Laser vision correction has allowed millions to see clearly without glasses or contacts. Not all types of laser vision correction are suitable for everyone. PRK is an excellent choice for many people, including some who cannot have LASIK. This procedure can correct farsightedness, nearsightedness, and astigmatism.
What is PRK?
Photorefractive keratectomy (PRK) is a type of laser vision correction that reshapes the cornea. This structure at the front of the eye changes the angle of incoming light. If you have a refractive error, the light does not focus, causing blurriness. PRK uses a laser to alter the shape of the cornea, correcting the angle of light as it enters the eye. For the right candidate, PRK may be an ideal choice.
How Does PRK Work?
Numbing eye drops will prevent you from feeling any discomfort during the procedure. Your eye surgeon removes the thin outer layer of the cornea, the epithelium, then uses an excimer laser to remove microscopically thin layers of corneal tissue.
This reshaping will allow light to enter the eye and focus on the retina for improved visual clarity. The highly precise excimer laser allows for significant vision improvement. PRK takes less than half an hour. You will need someone to drive you home.
How Much Does PRK Cost?
The cost of a PRK procedure varies widely. Factors that can affect this cost include your location and your chosen provider. When considering costs, also consider the expertise and reputation of the provider you select.
On average, PRK costs range from $1800 to $6500. If you compare this to the lifetime cost of glasses or contact lenses, you may find that you will save money in the long term.
Request a Consultation
We’d love to help you get all the information you need in order to make the best choice for your eyes. Request a consultation today! Our staff is available and happy to answer your every question.
Am I a Good Candidate for PRK?
PRK can treat nearsightedness, farsightedness, and astigmatism. In some cases, it may be the best and safest choice for laser vision correction. Good candidates may include people with thin corneas not eligible for LASIK. Because LASIK creates a flap in the cornea, athletes at risk of dislodging this flap may also be good candidates for PRK. Only a consultation can determine which type of laser vision correction will work best for you.
What is Recovery Like After PRK?
After the procedure, you will have a bandage contact lens placed on your eye. You can expect this to stay in place for up to a week. During this time, the corneal epithelium heals. You may have blurry vision for the first few days, but within a week, most people can drive and return to work. Your vision may continue to improve for several months. Make sure to use the eye drops and medications as instructed to ensure the best results.

INSTRUCTIONS
a) In the PRK page, can you rewrite the part that opens with the words "How Much Does" and closes with "your every question.", swapping "provider" for "clinic"?
b) Using the PRK page, answer these:
(i) How long does the PRK procedure take?
(ii) What is the average cost range for PRK?
(iii) How long can the bandage contact lens be expected to stay in place after the procedure?
The data after this point comes from a separate, unrelated source.

DATASET EXCERPT
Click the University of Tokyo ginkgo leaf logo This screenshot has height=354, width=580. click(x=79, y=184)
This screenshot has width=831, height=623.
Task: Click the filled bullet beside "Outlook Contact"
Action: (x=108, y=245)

ANSWERS
a)
How Much Does PRK Cost?
The cost of a PRK procedure varies widely. Factors that can affect this cost include your location and your chosen clinic. When considering costs, also consider the expertise and reputation of the clinic you select.
On average, PRK costs range from $1800 to $6500. If you compare this to the lifetime cost of glasses or contact lenses, you may find that you will save money in the long term.
Request a Consultation
We’d love to help you get all the information you need in order to make the best choice for your eyes. Request a consultation today! Our staff is available and happy to answer your every question.

b)
(i) Less than half an hour.
(ii) From $1800 to $6500.
(iii) Up to a week.